Robert Schenkkan won the 1992 Pulitzer Prize for “The Kentucky Cycle,” and the 2014 Tony Award for “All the Way,” his play about Lyndon Johnson’s effort to pass the Civil Rights Act.
Now he’s turned his attention to our current president in a play titled “Building the Wall,” which is having its world premiere at the Fountain Theater in Los Angeles. The play, which is set in 2019, features two characters — a college professor who visits a prison to interview the former supervisor of a federal government detention facility for illegal immigrants.
You may wonder how Schenkkan managed to write the play so quickly. Well, in fact, he began writing it before the November election.
What I was feeling is that, regardless of who won, we'd already crossed a line in this dismal presidential election campaign. I felt a need to respond to that.
When The Frame's John Horn spoke with Schenkkan recently, they discussed the making of the play and its message for audiences.
On what the play would have looked like had Hillary Clinton won:
The play is about a more fundamental issue, which is the importance of individual citizens not ceding their moral authority to the state. I think the play is timely, but I also think it has a timeless quality that would have endured beyond a change in the election results.
On creating a realistic story:
It was very important to me that this story, which is a speculation about the near future, be absolutely grounded in current political rhetoric and legislation. The more grounded it feels, the more potent I think the ending is.
On sympathizing with the Trump supporters:
I've spent quite a lot of time thinking about this issue. My feelings about people who voted for Trump ... many of these people voted out of a palpable and justified sense of anxiety and frustration that their needs and concerns — and these are largely economic needs — were not being met. So I look at the way people voted. and in particular [at] this individual, who I've imagined in an entirely sympathetic way. Their ideology is not necessarily mine, but they're just people and they're motivated by the same things that motivate all people.
On making the character of the Trump supporter relatable:
I want to play fairly here. I want us as an audience to understand how decent people, good people, can wind up making terrible mistakes. If I tilt the scale so far, well, it would not be much of a revelation, nor would it have much meaning. It would be very easy for the audience to feel like, I'm not that person. I would never do that. And indeed, the point is, we're all capable of making terrible mistakes.

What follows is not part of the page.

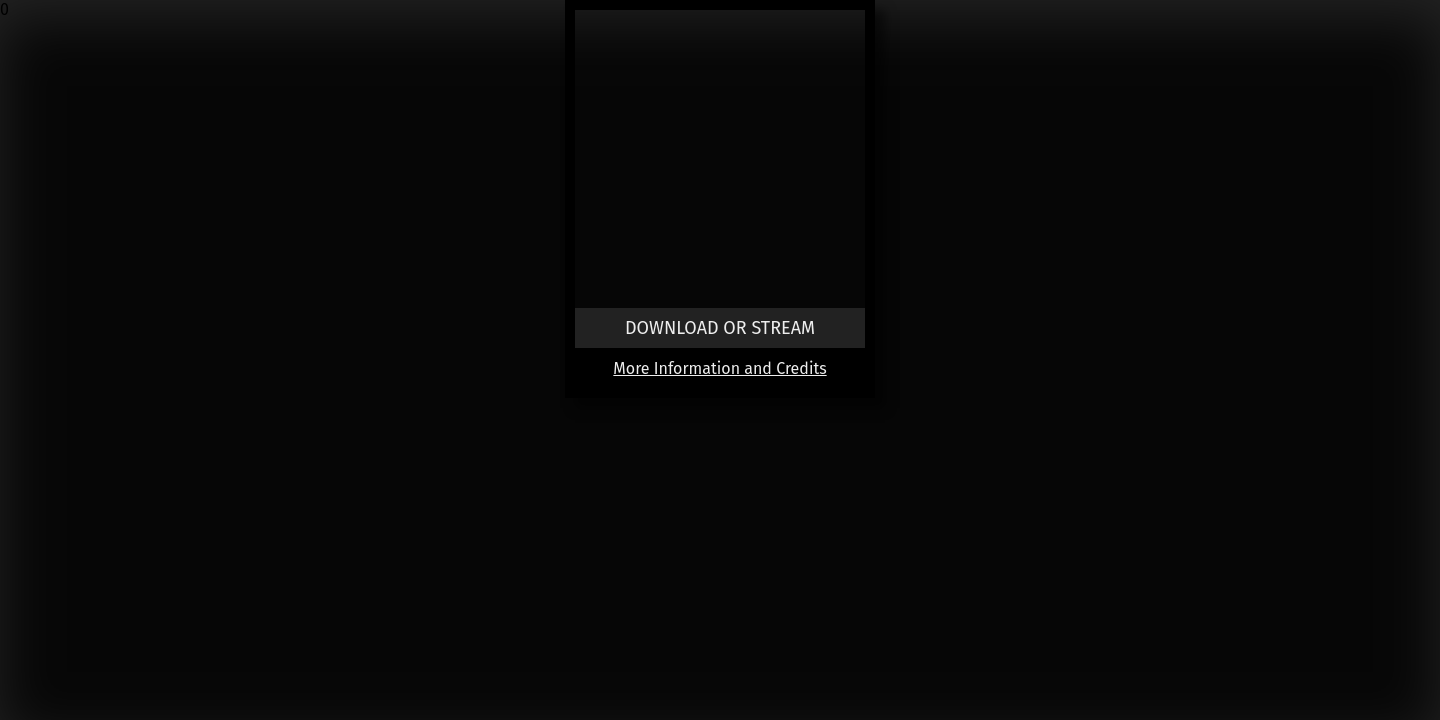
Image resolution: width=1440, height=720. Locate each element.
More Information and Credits (719, 368)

On his response to people who say it could never happen:
My response would be, Well, that very much depends on what you do. We are the best and ultimate safeguard of our own democracy. What that requires is that we be very aware. That we not look away, that we not engage in the all-too-appealing idea of avoidance or denial ... We accept what is happening, [but] we don't normalize what is happening — that we make our decisions very consciously and predicated on our own sense of what is right and what is wrong.
"Building the Wall" is at the Fountain Theatre through May 21.